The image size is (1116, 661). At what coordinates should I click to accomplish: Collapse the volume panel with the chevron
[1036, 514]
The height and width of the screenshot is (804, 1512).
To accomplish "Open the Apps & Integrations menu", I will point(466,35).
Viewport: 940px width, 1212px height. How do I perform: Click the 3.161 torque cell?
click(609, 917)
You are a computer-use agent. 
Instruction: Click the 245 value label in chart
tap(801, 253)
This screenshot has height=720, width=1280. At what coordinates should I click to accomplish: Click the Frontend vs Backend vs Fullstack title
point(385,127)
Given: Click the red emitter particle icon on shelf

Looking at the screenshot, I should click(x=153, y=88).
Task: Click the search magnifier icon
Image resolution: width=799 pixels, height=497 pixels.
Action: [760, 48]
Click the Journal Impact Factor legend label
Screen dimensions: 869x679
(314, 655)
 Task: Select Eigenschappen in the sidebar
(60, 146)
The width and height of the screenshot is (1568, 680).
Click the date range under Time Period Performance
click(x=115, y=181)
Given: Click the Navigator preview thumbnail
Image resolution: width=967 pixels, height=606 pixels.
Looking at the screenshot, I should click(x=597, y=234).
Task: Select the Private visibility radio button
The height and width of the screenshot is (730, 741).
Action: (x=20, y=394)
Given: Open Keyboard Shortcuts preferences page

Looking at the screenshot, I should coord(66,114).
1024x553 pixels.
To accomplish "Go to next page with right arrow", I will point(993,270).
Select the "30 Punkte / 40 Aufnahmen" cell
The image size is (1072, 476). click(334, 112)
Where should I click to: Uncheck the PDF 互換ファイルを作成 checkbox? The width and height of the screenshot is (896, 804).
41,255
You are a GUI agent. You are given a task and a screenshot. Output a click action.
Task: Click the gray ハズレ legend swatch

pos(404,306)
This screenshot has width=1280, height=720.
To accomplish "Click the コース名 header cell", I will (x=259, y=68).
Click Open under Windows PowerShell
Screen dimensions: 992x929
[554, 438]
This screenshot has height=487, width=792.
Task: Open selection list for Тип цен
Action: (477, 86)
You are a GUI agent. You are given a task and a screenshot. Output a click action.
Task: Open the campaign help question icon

= = =

__REQUIRED ACTION__.
Starting at the line that contains "Task: Select Eigenschappen in the sidebar" and stopping after the line that contains "Given: Click the Navigator preview thumbnail", write out every line exactly as it appears above, and no other line.

__OUTPUT OF THE TASK__.
 Task: Select Eigenschappen in the sidebar
(60, 146)
The width and height of the screenshot is (1568, 680).
Click the date range under Time Period Performance
click(x=115, y=181)
Given: Click the Navigator preview thumbnail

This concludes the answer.